CUNA calls CFPB rejection of regulatory relief support ‘troubling’

The Consumer Financial Protection Bureau’s (CFPB) rejection of a bipartisan call for regulatory relief is troubling and the bureau is strongly encouraged to reconsider, wrote CUNA and all 38 state credit union leagues and all 37 credit union leagues representing all 50 states and the District of Columbia in a letter sent Wednesday to CFPB Director Richard Cordray.

The letter explains that Section 1022 of the Dodd-Frank Act gives the CFPB statutory authority to exempt any class of entities from CFPB rulemakings, and how CUNA and the state leagues have been joined by a bipartisan supermajority of Congress–399 members from both chambers–in their call for the bureau to exercise said authority.
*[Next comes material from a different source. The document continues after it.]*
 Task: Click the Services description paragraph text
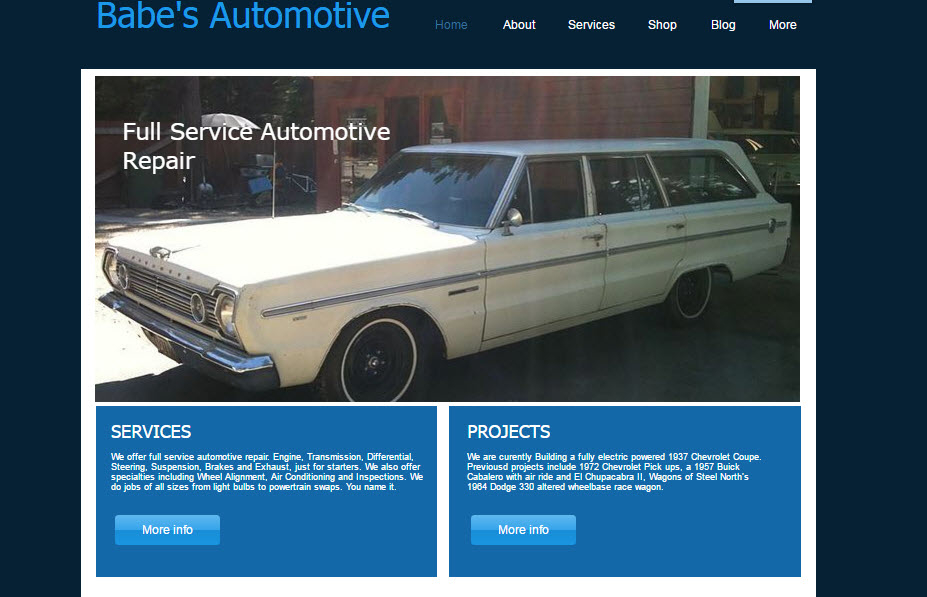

“The bureau’s resistance to the plain language of the statute and the subsequent bipartisan message of more than three-quarters of the elected representatives in the federal government is baffling and disrespects the consumers who elected the Congress,” the letter reads. “We strongly encourage the bureau to reconsider its perspective on Section 1022 and finalize rules that allow credit unions to continue to offer services to consumers under the current regulatory scheme.”

“What is at stake, of course, is consumers’ continued access to safe and affordable financial services provided by cooperative financial institutions,” said CUNA and the state leagues. “Credit unions accept that they are subject to regulation, but Congress has sent strong signals through the statute and other means that that regulation must be reasonable.”